Case study: Saudi Arabia 2014–2016

The cleanest 21st-century example of a terms-of-trade collapse in a commodity exporter is Saudi Arabia 2014–2016. Brent crude fell from $112/barrel in June 2014 to $26/barrel in January 2016 — a 77 percent collapse over 19 months. Oil was roughly 90 percent of Saudi merchandise exports. The kingdom's net barter terms of trade halved.

Indicator2013 (peak)2016 (trough)Δ
Brent crude average$108.7 / bbl$43.7 / bbl−60 %
Oil revenue (SAR bn)1 037329−68 %
Fiscal balance (% of GDP)+5.6 %−12.9 %−18.5 pp
Current account (% of GDP)+18.1 %−3.7 %−22 pp
FX reserves (USD bn)737 (Aug 2014)528 (May 2017)−$209 bn

Two facts about the response worth noting. First, Saudi Arabia kept the riyal pegged to the dollar — no Marshall-Lerner-style adjustment via exchange rate was attempted. The entire shock was absorbed in the fiscal balance and reserves. Second, the political-economy response was strategic: Vision 2030 (April 2016) committed the country to long-run diversification, the partial Aramco IPO (December 2019) was structured to fund it, and November 2016's OPEC+ production-cut agreement brought Russia formally into the price-stabilisation cartel for the first time.

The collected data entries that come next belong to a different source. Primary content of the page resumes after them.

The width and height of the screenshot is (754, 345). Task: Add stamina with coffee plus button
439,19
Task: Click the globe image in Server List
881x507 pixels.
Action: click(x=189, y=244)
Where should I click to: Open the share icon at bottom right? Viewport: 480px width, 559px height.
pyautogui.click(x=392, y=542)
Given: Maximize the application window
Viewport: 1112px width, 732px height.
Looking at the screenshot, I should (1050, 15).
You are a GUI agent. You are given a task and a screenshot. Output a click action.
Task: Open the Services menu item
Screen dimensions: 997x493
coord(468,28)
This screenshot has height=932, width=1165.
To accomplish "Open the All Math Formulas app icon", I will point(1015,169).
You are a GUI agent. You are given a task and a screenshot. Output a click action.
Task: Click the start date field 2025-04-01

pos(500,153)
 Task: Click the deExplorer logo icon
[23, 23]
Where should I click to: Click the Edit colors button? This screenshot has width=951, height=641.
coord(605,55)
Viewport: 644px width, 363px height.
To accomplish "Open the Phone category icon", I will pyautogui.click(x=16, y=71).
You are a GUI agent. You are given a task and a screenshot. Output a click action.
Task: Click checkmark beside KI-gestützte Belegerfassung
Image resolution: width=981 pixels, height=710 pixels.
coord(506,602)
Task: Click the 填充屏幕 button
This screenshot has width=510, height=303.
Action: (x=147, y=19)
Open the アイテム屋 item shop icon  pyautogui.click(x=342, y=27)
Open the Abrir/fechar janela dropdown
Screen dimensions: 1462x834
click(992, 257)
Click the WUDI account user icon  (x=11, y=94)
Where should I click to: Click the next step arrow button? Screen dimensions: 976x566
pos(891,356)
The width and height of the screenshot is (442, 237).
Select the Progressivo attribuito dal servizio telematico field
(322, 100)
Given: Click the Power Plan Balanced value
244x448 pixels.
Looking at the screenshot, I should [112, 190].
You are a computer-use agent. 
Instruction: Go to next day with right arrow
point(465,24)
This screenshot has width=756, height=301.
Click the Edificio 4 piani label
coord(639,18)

All three are direct descendants of the 2014–2016 terms-of-trade shock.

Pricing power, monopoly leverage, and rare earths

Terms of trade are not just exogenous — countries try to manipulate them. Three twenty-first-century cases:

  • OPEC and OPEC+. By coordinating production cuts, OPEC tries to keep oil prices above the level a competitive market would set. When it works (1973–74, 1979–80, 2017–22), it boosts members' terms of trade by tens of percentage points. When it fails (1986, 2014–16, 2020), the bust is brutal. The 2016 enlargement to OPEC+ (adding Russia) was a bid for more durable pricing power.
  • Chinese rare-earth dominance. China supplies roughly 60–70 percent of mined rare-earth elements and over 85 percent of processed output, and has exercised that position three times: a 2010 export-quota cut against Japan after the Senkaku/Diaoyu incident, periodic restrictions through the 2010s, and explicit export-licence regimes from 2023 onward. The terms-of-trade impact on rare-earth-consuming countries — Japan, the EU, the U.S. — has been small in dollar terms (rare earths are a tiny fraction of total imports) but the strategic salience is outsized because of magnet, motor, and battery supply-chain implications.
  • The U.S. dollar's exorbitant privilege. The largest pricing-power case in modern macro is not a cartel but a reserve currency. Because most U.S. imports are invoiced in dollars and most foreign reserves are held in dollar assets, the United States can run persistent current-account deficits financed by issuing its own currency. A dollar depreciation transfers wealth toward the U.S. (whose foreign assets are denominated in foreign currency, but whose liabilities to foreigners are in dollars) — almost the inverse of how depreciation hurts other countries. Valéry Giscard d'Estaing in the 1960s called it "exorbitant privilege"; Pierre-Olivier Gourinchas and Hélène Rey quantified it in 2007 at roughly 2–3 percent of U.S. GDP per year in pure financial-yield terms, on top of the trade-channel asymmetry.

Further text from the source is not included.